**WORK REQUEST**
Only one span of the listing below is wanted: the lines from the one with "Image resolution: width=224, height=2576." through the one with "[Direct. Northampton –", reproduced exactly, both ends kept.

**EXTRACTED MATERIAL**
_ _ _ _

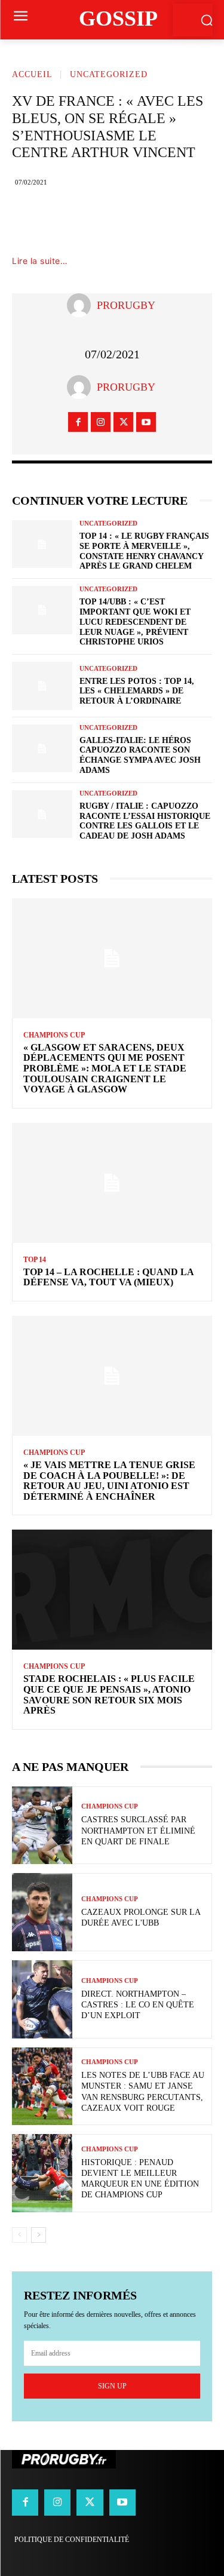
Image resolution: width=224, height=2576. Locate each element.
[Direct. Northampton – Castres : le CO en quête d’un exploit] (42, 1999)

_ _ _ _

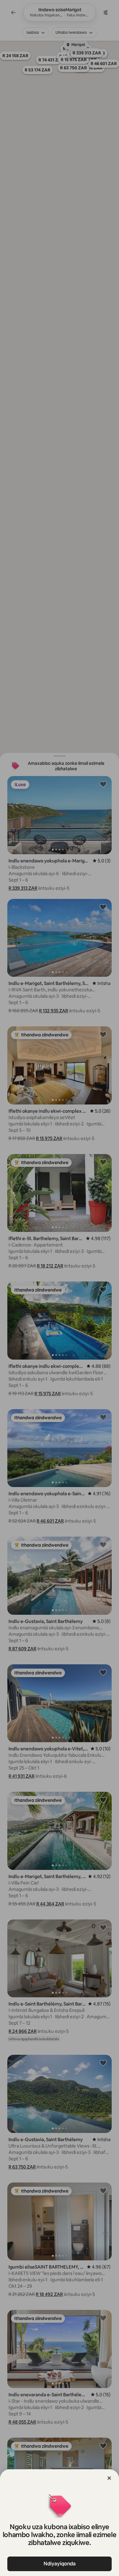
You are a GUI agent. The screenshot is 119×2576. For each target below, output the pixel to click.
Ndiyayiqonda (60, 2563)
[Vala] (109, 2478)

_ _ _ _

**ANSWER TO THIS PROBLEM**
Image resolution: width=224, height=2576. Locate each element.
[Direct. Northampton – Castres : le CO en quête d’un exploit] (42, 1999)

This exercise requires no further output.